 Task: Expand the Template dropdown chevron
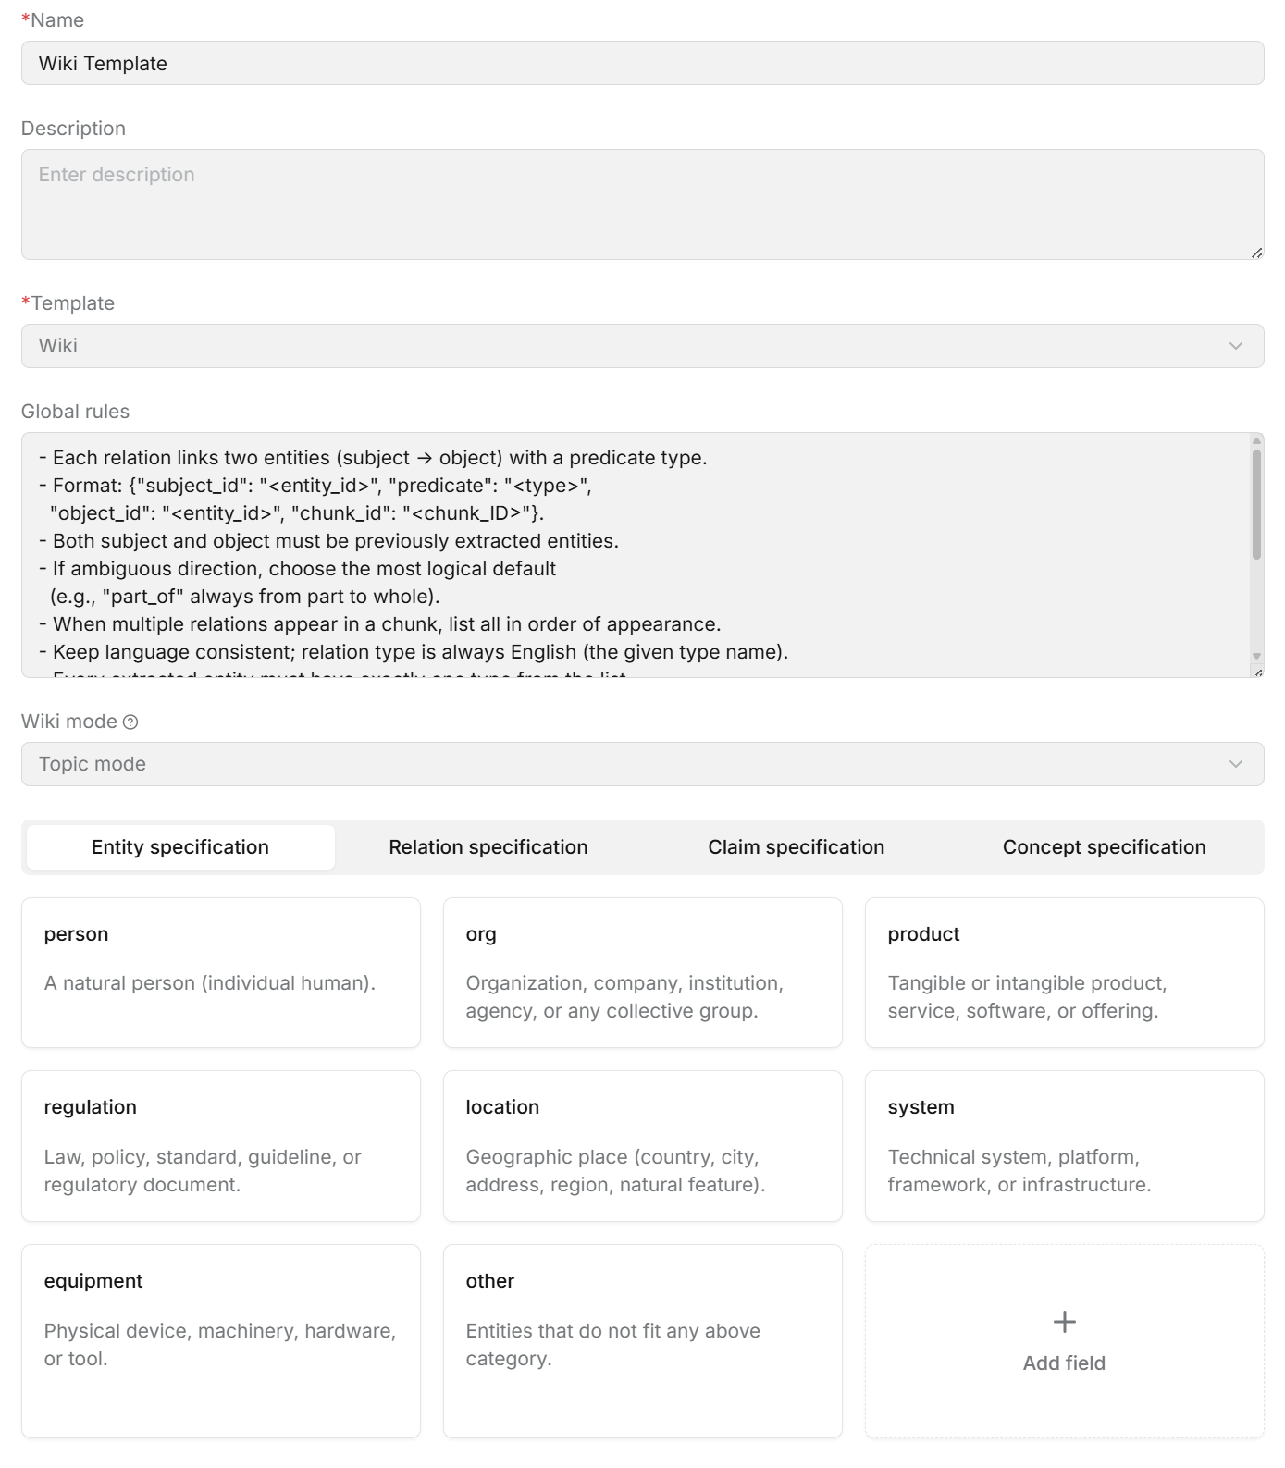point(1235,346)
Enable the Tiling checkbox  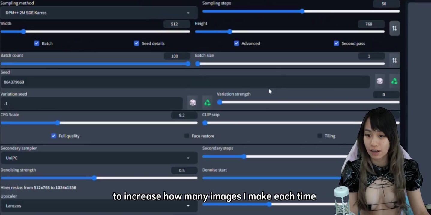point(320,136)
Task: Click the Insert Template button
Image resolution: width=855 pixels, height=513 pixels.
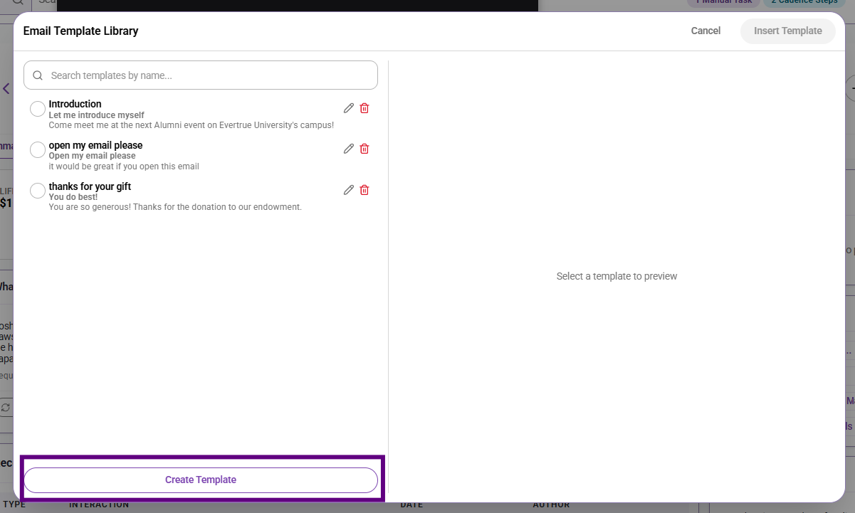Action: click(788, 31)
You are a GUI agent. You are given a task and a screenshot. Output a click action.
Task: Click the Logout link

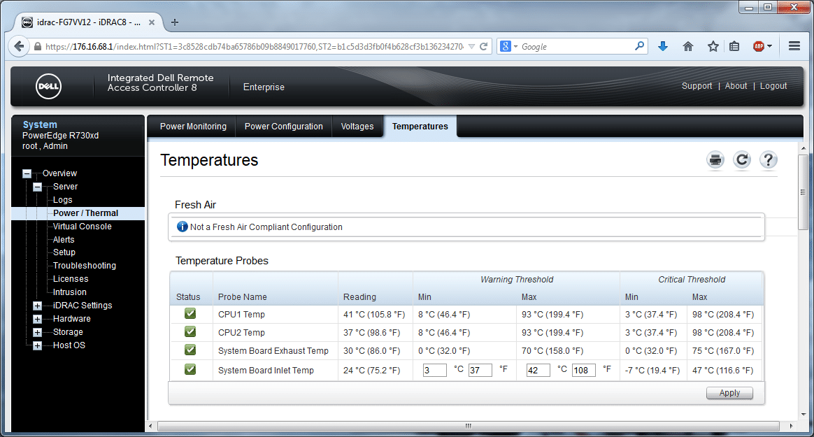(x=773, y=86)
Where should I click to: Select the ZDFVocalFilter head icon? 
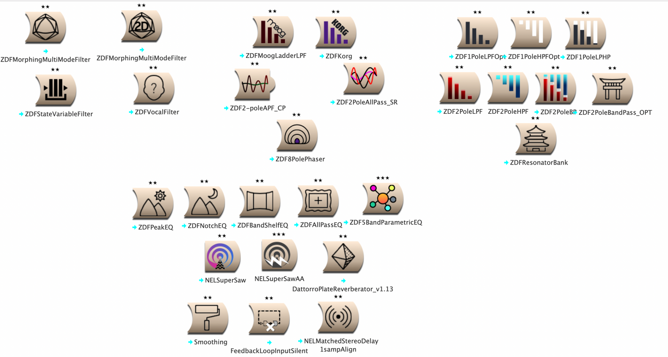click(153, 88)
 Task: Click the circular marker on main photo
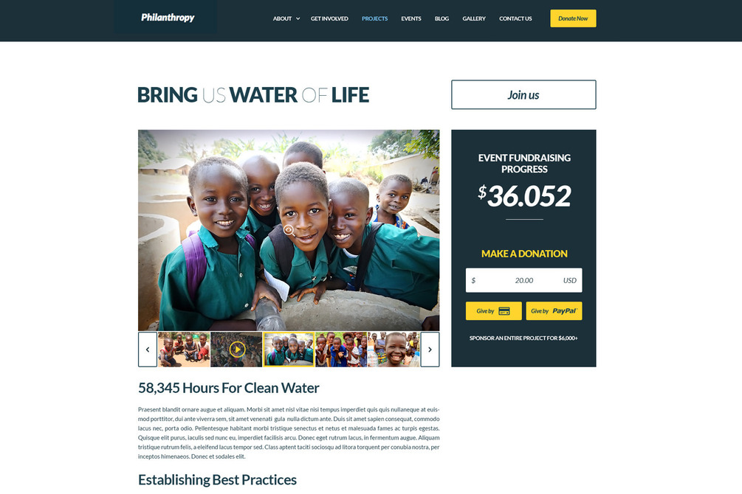tap(288, 230)
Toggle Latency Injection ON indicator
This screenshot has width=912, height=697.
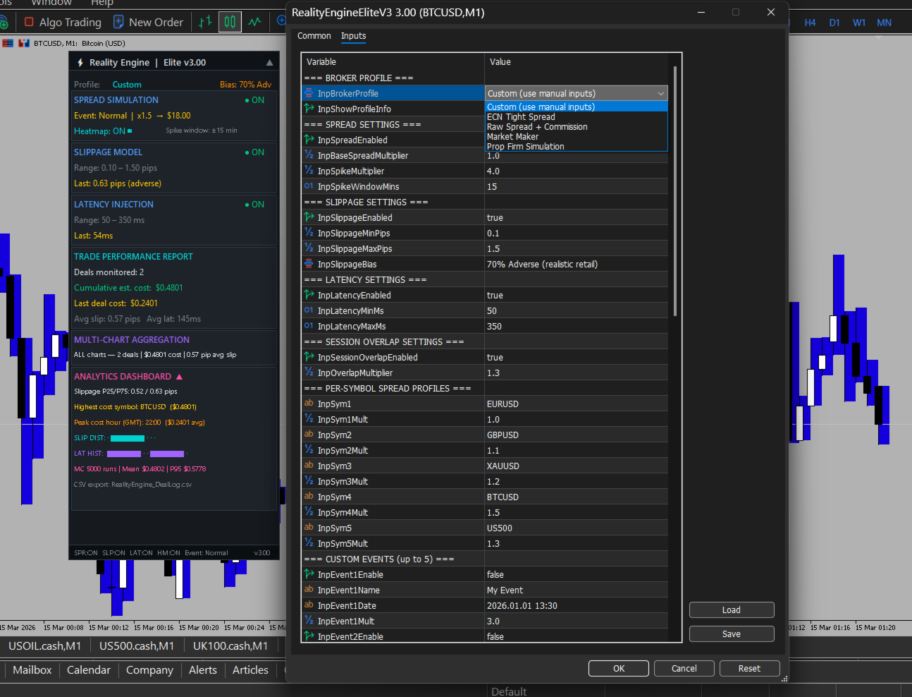coord(254,205)
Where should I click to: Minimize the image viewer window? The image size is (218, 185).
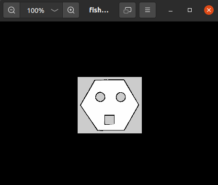tap(171, 10)
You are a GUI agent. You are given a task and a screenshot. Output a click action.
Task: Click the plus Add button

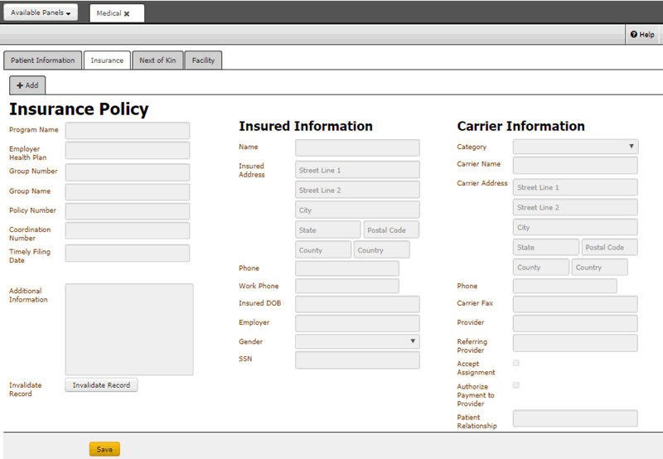coord(27,85)

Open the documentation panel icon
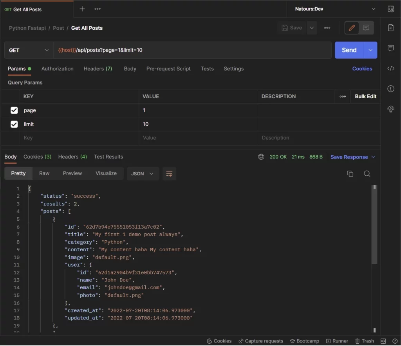point(390,28)
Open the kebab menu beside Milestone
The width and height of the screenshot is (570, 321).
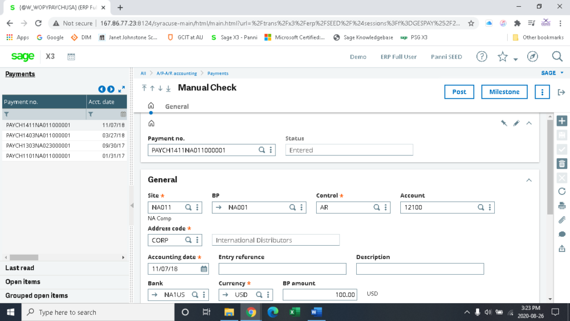(542, 91)
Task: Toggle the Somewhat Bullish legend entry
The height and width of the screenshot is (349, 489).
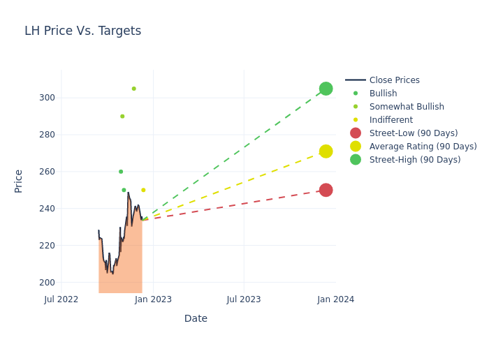Action: click(x=407, y=107)

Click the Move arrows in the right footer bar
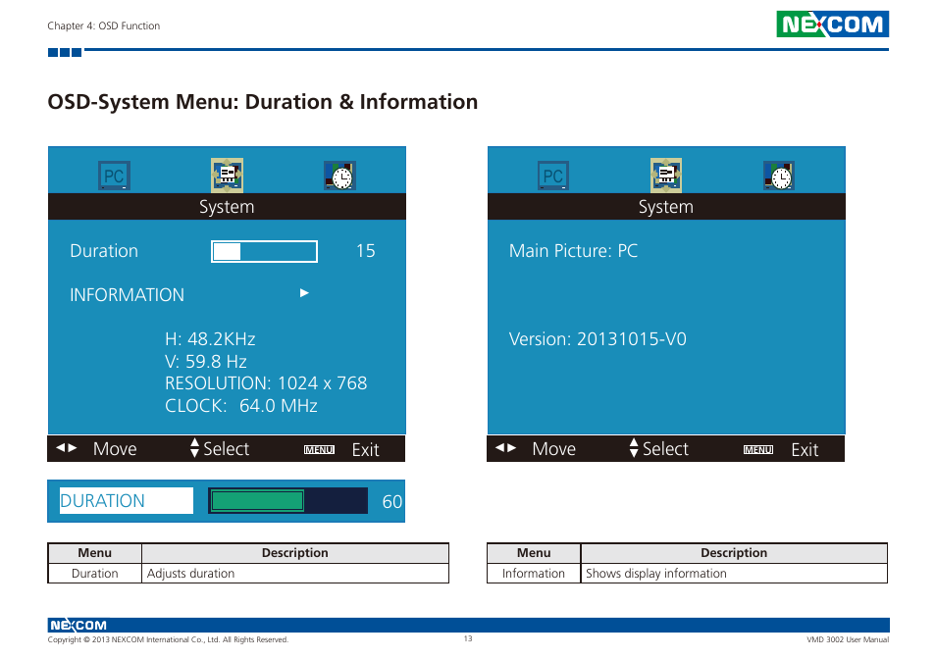[x=504, y=448]
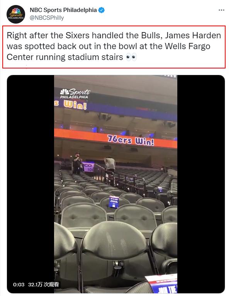Click the blue placard on the seat

click(114, 202)

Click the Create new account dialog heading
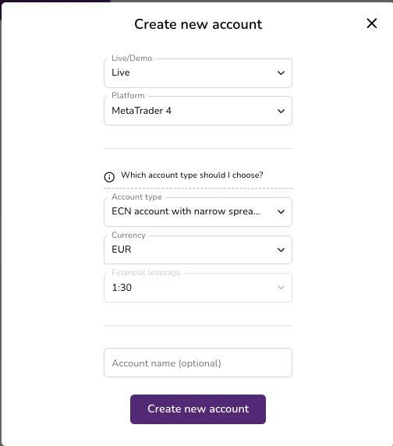coord(198,24)
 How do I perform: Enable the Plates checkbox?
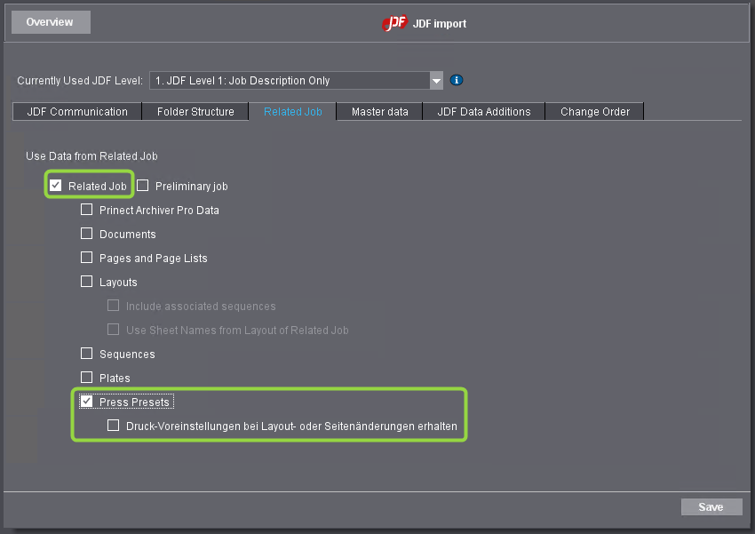coord(86,378)

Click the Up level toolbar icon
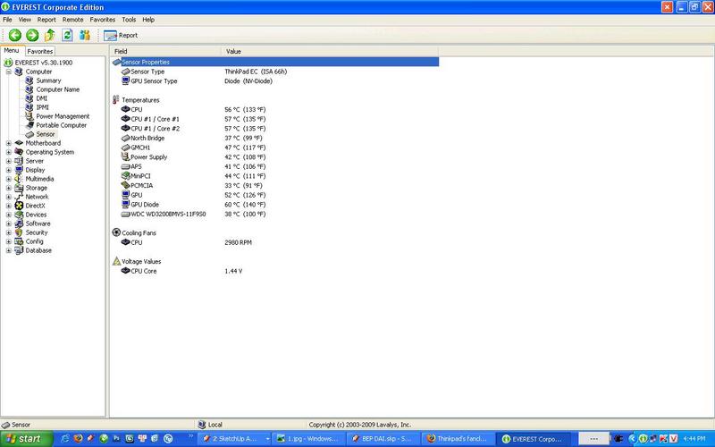(x=50, y=35)
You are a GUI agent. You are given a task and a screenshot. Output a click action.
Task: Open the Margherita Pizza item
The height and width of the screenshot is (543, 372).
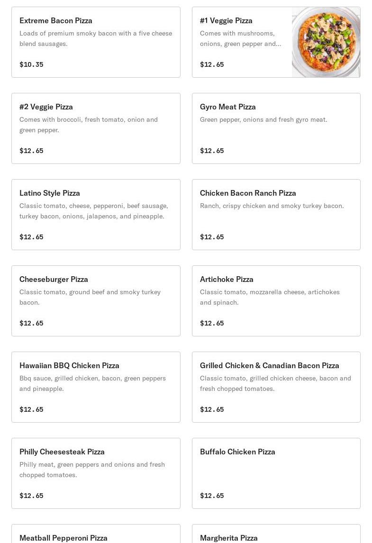pos(276,534)
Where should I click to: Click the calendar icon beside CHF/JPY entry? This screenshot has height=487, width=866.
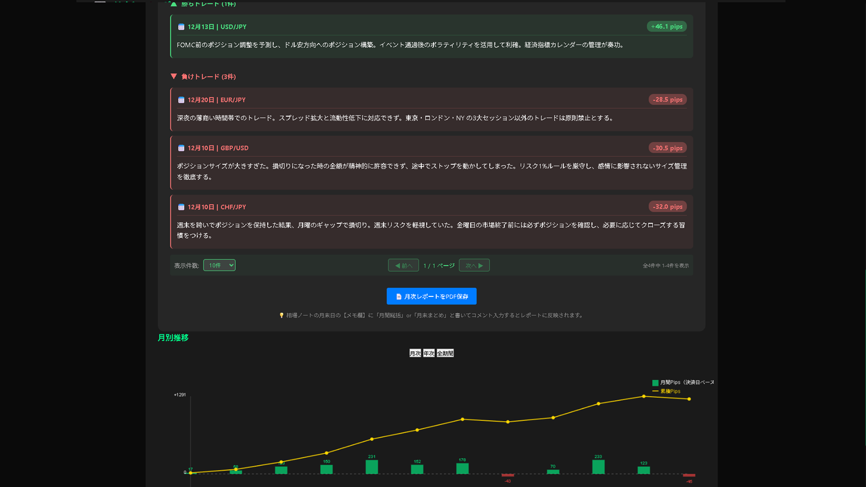pyautogui.click(x=181, y=207)
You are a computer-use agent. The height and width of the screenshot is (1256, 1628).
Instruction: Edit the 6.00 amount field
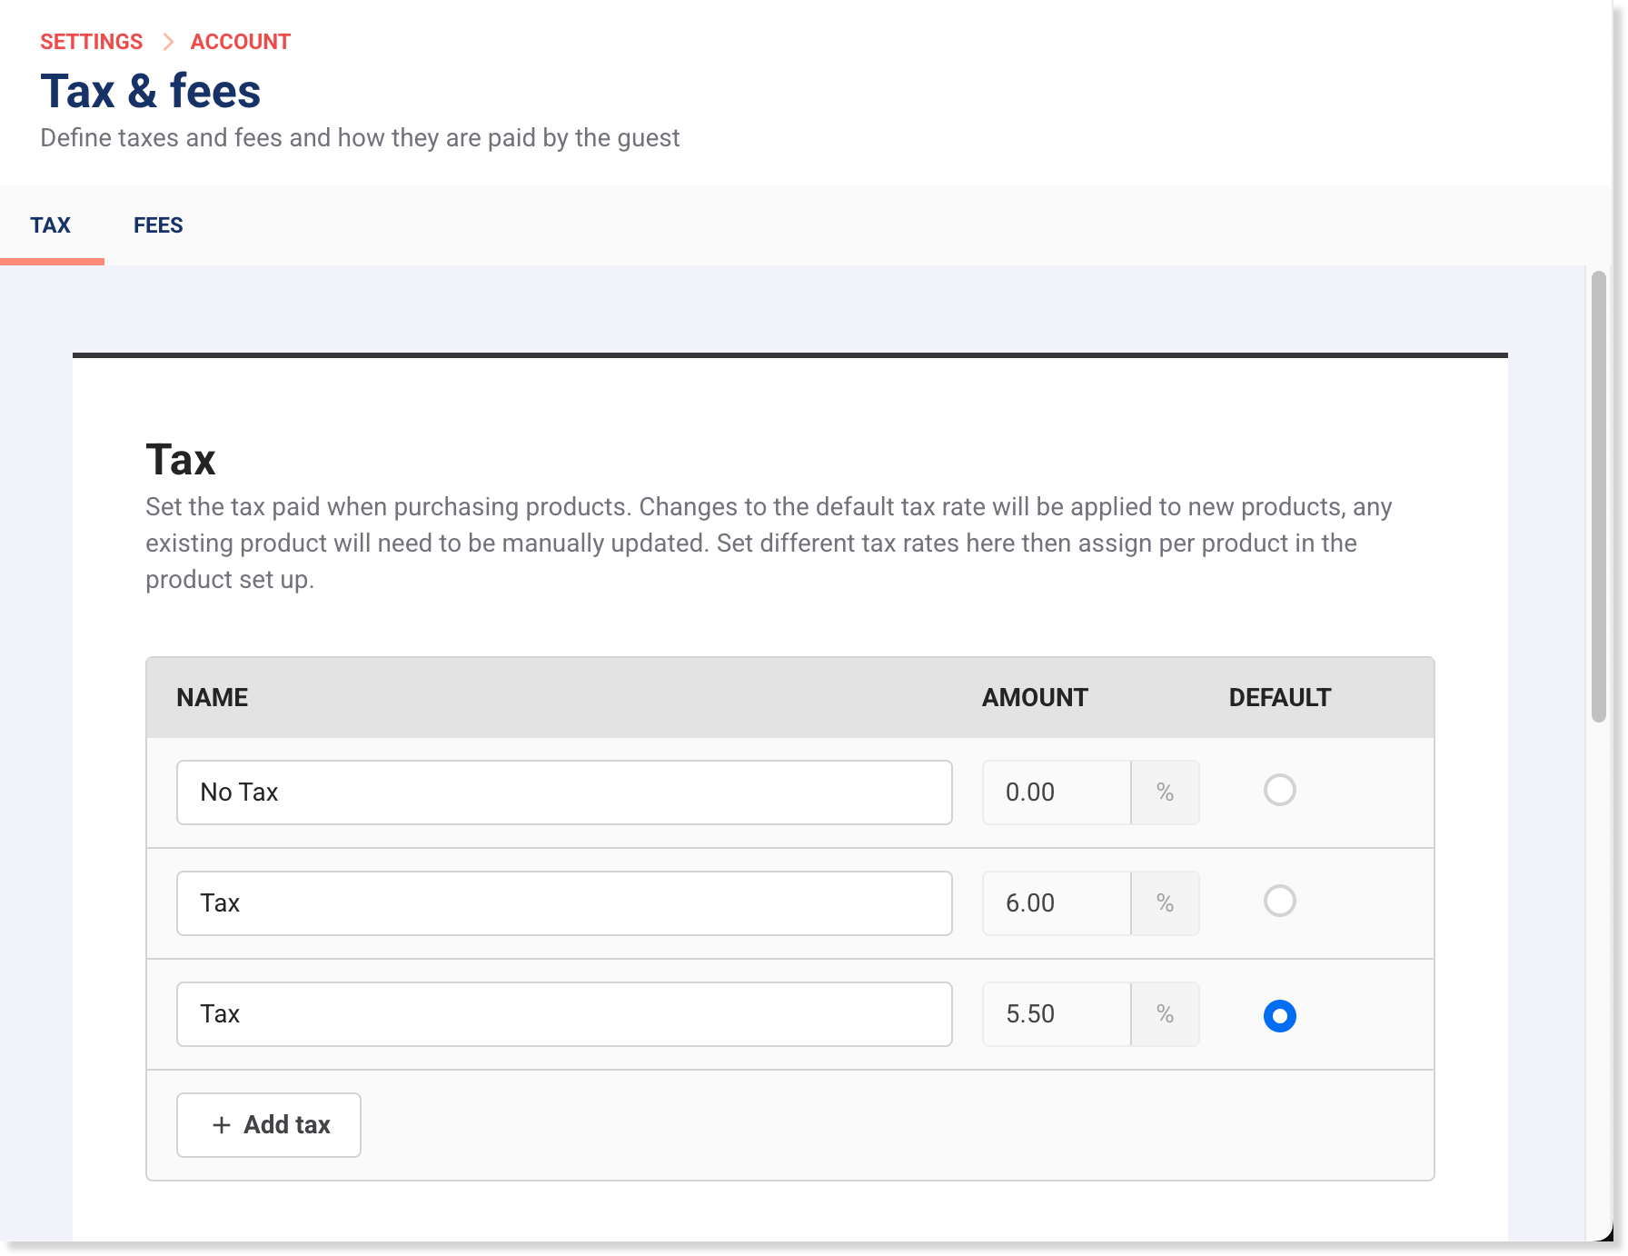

=== Instructions for the task ===
Wherever a line of the records above contains the string "Toggle", copy that line out.

=== Task response ===
Toggle Latency Injection ON indicator
Task: Toggle the Somewhat Bullish legend entry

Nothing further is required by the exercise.